Why Not Just Go on NoloⓇ and Create Your Own Estate Planning Documents Cheaply?

There are many software programs, as well as websites, that sell do-it-yourself estate planning documents. These websites and form tools seem to offer a convenient and cost-effective alternative to consulting with an estate planning attorney. But do they really meet your needs and protect your family? Is online, do-it-yourself estate planning worth the perceived upfront savings?

Penny Wise and Pound Foolish

In almost every scenario do-it-yourself estate planning is risky and can become a costly substitute for comprehensive in-person planning with a professional legal advisor. Typically, these online programs and services have significant limitations when it comes to gathering information needed to properly craft an estate plan. This can result in crucial defects that, sadly, won’t become apparent until the situation becomes a legal and financial nightmare for your loved ones.

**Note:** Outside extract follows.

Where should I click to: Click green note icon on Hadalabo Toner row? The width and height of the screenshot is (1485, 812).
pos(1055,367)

Creating your own estate plan without professional advice can also have unintended consequences. Bad or thoughtless documents can be invalid and/or useless when they are needed. For example, you can create a plan that has no instructions for when a beneficiary passes away or when a specific asset left to a loved one no longer exists. You may create a trust on your own but fail to fund it, resulting in your assets being tied up in probate courts, potentially for years. Worse yet, what you leave behind may then pass to those you did not intend.

Your family situation and assets are unique. Plus, each state has its own laws governing what happens when someone becomes incapacitated or dies. These nuances may not be adequately addressed in an off-the-shelf document. In addition, non-traditional families, or those with a complicated family arrangement, require more thorough estate planning. The options available in a do-it-yourself system may not provide the solutions that are necessary. A computer program or website cannot replicate the intricate knowledge a qualified local estate planning attorney will have and use to apply to your particular circumstances.

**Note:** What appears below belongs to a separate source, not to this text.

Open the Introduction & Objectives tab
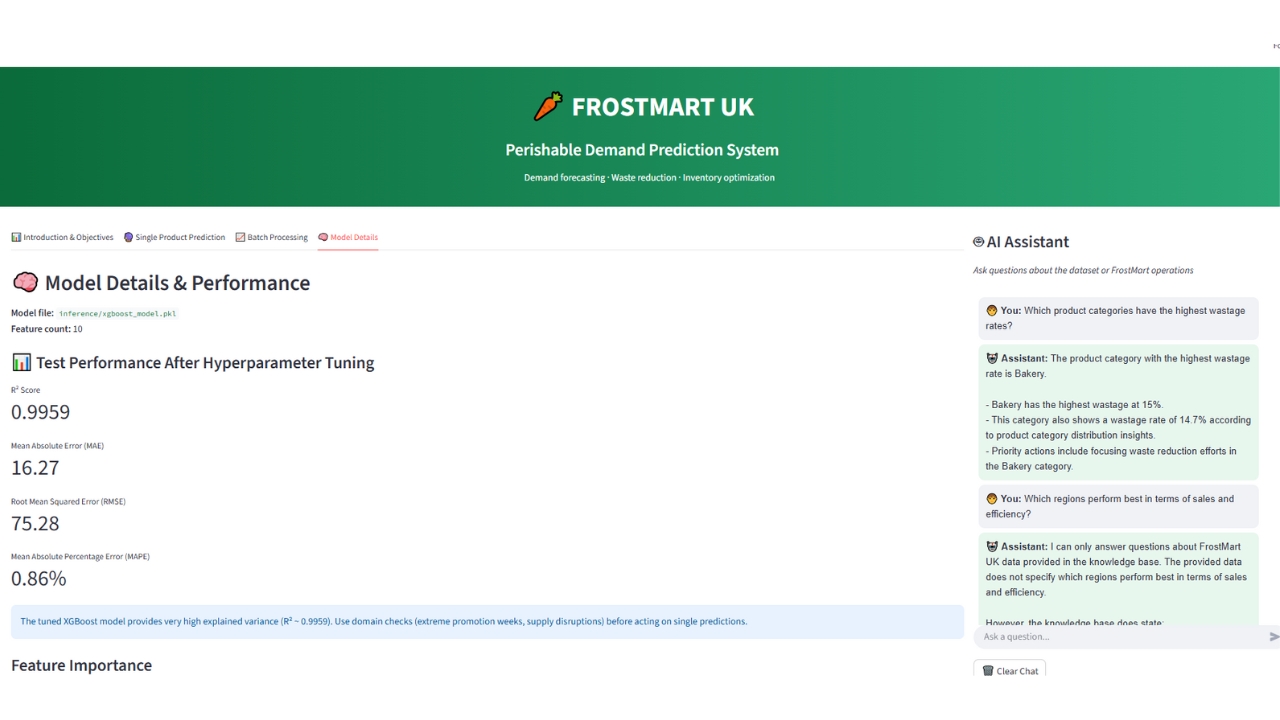The image size is (1280, 720). (62, 237)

If you’re a person of wealth, then concerns about income and estate taxes enter the picture too. An online estate planning website or program that prepares basic Wills without taking into account the size of the estate can result in hundreds of thousands of dollars in increased (and usually completely avoidable) tax liability and future probate fees. A qualified estate planning attorney will know how to structure your legal affairs to properly address these issues.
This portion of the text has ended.